Repot
houseplants this month. Provide them with as much sunlight and
fresh air as possible. Check for disease and insects. A good
cleaning under a soft spray of water from the sink or bathtub
faucet will do wonders. Cut back leggy or straggly plants. Slowly
increase water and begin fertilizing in late February or as soon
as you see some new growth.
If the weather is mild, conditions
for peach
leaf curl disease development may be right. This fungus
disease curls, distorts and reddens leaves and can affect peach
trees as soon as buds start swelling. Use sprays of lime sulfur
or fungicide now. You’re your local Extension office
for specific information if you are concerned about this disease.
By late spring or early summer when symptoms are evident the
fungicide sprays will be ineffective.
Don't apply an oil spray during
freezing weather; it can injure plants, especially evergreens.
On fruit trees the best time to apply oil sprays is just before
the buds are ready to open.
You can still do some winter
pruning of fruit trees and/or deciduous hedges if conditions are
appropriate. Remove blown-in leaves and debris from your yard and
from around shrubs to minimize diseases. Birches bent from heavy
snow loads should be righted as soon as possible.
|
|
If
you have fluorescent lights available, you can start parsley,
onion seeds, head lettuce, cauliflower, Brussels sprouts, broccoli,
cabbage, most herbs and cool season flowers (like pansies and
alyssum) now so they will be good-sized by spring planting. You
can also start petunias and seed geraniums. Perennials like aubrieta,
arabis, basket of gold, and dianthus are easy to grow from seed
and it is much cheaper than buying transplants.

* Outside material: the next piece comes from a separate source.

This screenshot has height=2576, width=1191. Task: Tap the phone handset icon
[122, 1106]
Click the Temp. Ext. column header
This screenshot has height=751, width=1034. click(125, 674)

If you want three-foot tomato
transplants in June, now is the time to start
them indoors. They can be started as late as April but
they will not be the big, healthy specimens you will have if
you seed them now.
When starting
plants indoors, remember that warm (but not hot) locations
encourage best germination. Avoid placing starts in direct
sun next to windows. A sterile seeding mix will get your new
plants off to a good start.
Add manure or
compost to your garden as soon as the soil is workable. This
allows time for salts to leach out and ammonia to dissipate before
it is time to plant.
Start a garden notebook or
computer log and vow to use it all year. You will be amazed at how
much the information from this year will benefit next year. Write
down which perennials bloom together and how long they bloom. Start
planning planting schedules for vegetables and annuals.